For the first time since 1987, the City of Decatur is updating its zoning ordinance, and they want your comments.

DECATUR, Ala. — For the first time in more than 30 years, the City of Decatur is completely rewriting its zoning ordinance. You can find public review draft of the new zoning ordinance on the One Decatur website.

According to the city, a zoning ordinance is the adopted law of a city that regulates land use, growth, and development. It divides the city into different zoning districts and generally governs the location, size, and type of development in each district. A zoning ordinance also establishes the process for reviewing development proposals and includes standards for different aspects of development, like parking, landscaping, lighting, signage, building design, and environmental impacts.

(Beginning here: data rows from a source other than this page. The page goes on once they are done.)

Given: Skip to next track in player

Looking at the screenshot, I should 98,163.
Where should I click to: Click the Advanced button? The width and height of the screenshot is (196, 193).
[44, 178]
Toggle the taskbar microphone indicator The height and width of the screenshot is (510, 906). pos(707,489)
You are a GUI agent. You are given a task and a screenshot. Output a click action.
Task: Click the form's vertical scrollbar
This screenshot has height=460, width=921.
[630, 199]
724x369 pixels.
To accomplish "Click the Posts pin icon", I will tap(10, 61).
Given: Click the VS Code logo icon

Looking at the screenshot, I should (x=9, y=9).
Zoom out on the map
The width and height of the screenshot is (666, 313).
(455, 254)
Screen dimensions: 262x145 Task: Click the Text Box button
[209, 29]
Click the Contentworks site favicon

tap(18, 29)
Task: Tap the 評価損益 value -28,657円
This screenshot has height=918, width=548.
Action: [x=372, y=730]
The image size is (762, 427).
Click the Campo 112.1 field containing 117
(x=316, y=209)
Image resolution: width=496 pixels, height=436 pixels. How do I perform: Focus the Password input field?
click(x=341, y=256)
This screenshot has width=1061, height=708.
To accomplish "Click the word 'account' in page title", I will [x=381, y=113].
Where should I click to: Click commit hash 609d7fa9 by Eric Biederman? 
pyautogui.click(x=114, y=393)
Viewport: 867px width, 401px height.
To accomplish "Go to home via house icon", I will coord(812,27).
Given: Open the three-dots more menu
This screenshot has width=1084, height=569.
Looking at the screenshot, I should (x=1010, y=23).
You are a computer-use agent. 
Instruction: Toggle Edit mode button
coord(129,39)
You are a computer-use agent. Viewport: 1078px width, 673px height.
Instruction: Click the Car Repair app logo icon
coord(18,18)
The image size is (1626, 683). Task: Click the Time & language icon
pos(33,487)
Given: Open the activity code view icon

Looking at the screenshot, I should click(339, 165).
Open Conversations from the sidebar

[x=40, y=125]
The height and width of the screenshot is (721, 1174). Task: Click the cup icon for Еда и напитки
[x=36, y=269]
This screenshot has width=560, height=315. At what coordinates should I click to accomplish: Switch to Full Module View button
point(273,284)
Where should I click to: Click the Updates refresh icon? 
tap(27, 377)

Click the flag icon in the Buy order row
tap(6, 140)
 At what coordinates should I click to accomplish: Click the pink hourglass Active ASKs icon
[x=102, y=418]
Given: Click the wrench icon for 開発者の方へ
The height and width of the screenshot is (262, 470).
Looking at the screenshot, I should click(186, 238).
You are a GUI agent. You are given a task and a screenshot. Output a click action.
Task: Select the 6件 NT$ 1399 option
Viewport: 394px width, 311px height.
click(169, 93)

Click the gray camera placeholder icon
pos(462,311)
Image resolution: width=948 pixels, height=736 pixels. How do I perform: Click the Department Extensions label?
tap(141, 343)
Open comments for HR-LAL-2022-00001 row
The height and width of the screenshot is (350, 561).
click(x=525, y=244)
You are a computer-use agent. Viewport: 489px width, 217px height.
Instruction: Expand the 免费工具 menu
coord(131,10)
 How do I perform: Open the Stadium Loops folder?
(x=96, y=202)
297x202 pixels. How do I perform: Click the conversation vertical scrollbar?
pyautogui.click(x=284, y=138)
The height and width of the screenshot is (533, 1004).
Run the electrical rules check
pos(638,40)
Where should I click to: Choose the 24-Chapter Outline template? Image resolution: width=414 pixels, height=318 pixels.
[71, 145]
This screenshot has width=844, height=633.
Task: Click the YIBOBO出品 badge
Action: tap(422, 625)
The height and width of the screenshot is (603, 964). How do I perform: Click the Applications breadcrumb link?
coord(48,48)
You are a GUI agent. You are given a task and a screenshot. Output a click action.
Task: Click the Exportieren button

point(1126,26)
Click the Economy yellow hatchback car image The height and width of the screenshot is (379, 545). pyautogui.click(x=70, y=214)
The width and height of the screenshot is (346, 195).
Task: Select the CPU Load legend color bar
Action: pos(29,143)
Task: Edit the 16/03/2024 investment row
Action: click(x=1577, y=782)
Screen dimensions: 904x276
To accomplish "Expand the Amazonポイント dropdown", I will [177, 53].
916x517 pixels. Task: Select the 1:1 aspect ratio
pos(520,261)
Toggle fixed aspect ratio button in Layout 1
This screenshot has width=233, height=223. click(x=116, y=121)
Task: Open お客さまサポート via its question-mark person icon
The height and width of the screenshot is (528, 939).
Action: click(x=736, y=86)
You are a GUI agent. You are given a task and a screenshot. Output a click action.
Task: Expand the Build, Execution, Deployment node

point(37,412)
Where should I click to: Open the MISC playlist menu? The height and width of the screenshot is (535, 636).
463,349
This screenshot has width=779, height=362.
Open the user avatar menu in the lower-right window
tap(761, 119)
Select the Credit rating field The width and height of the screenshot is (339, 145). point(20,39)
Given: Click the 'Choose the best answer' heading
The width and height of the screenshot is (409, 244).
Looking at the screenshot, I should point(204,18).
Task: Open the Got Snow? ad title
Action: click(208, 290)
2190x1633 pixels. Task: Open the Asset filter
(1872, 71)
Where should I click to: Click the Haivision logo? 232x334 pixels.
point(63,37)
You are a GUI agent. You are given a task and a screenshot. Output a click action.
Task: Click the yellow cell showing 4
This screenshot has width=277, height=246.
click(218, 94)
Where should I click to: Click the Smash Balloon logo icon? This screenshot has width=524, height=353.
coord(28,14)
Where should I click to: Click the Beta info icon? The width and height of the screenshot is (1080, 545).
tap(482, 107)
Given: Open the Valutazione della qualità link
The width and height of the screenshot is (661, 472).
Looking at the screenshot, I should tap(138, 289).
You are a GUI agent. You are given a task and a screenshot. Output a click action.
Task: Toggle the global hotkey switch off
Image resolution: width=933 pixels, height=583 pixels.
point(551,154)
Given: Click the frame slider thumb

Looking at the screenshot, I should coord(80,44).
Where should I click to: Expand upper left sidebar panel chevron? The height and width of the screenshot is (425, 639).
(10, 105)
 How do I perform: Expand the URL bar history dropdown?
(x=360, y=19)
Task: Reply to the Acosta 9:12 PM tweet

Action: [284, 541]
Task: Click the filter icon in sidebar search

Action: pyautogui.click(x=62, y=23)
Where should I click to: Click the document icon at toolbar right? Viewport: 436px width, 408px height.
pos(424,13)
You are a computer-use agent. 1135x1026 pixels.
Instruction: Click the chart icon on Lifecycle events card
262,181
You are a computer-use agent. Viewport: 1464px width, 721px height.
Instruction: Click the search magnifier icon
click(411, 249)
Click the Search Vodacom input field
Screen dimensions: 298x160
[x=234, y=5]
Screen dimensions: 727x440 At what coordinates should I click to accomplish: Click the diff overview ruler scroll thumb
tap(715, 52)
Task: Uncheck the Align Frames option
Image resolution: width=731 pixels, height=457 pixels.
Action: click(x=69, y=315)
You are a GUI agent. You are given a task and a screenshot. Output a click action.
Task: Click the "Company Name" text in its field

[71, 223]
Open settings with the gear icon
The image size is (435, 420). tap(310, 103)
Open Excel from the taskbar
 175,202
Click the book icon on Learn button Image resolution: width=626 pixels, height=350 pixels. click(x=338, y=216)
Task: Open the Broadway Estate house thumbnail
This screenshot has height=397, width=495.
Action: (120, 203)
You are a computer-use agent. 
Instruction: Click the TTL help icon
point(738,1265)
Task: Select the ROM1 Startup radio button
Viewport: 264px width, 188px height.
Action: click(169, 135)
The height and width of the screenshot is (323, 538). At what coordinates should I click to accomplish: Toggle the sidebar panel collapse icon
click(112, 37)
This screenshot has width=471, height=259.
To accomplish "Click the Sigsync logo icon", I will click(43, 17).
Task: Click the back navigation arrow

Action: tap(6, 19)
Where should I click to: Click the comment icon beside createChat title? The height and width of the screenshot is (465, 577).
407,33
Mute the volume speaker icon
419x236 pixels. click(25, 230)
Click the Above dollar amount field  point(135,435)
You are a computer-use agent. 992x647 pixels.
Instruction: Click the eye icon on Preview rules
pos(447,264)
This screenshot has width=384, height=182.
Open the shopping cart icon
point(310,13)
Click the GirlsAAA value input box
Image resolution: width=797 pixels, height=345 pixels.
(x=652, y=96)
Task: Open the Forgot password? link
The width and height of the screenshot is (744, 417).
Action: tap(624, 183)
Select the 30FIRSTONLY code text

Residents are encouraged to give their feedback regarding the changes to the document online. Featured updates include:

  • Diagrams depicting required dimensional standards.
  • Updated definitions and permitted use tables that are easy to interpret and determine which uses are permitted in each zoning district.
  • Updated development standards for: landscaping, off-street parking, exterior lighting, and signs.
  • Added standards for: development form and design, multi-modal access and circulation, open space set-asides, neighborhood compatibility, and green building initiatives.
  • New zoning districts including: mixed-use districts, planned development districts, and residential mixed-medium and high density districts.

City officials say Decatur’s zoning ordinance was published in 1987, with several portions dating back to the 1950s. The rewrite is intended to reflect the changes in the city and its neighborhoods and is part of the city's long range planning.

Public input is also sought for the Singing River Trail Western Route Master Plan. The trail network would connect Decatur, Florence, Huntsville, and other North Alabama cities. You can suggest destinations to connect, preferred trail routes, places with barriers to trail development, and give your opinion on the current plan.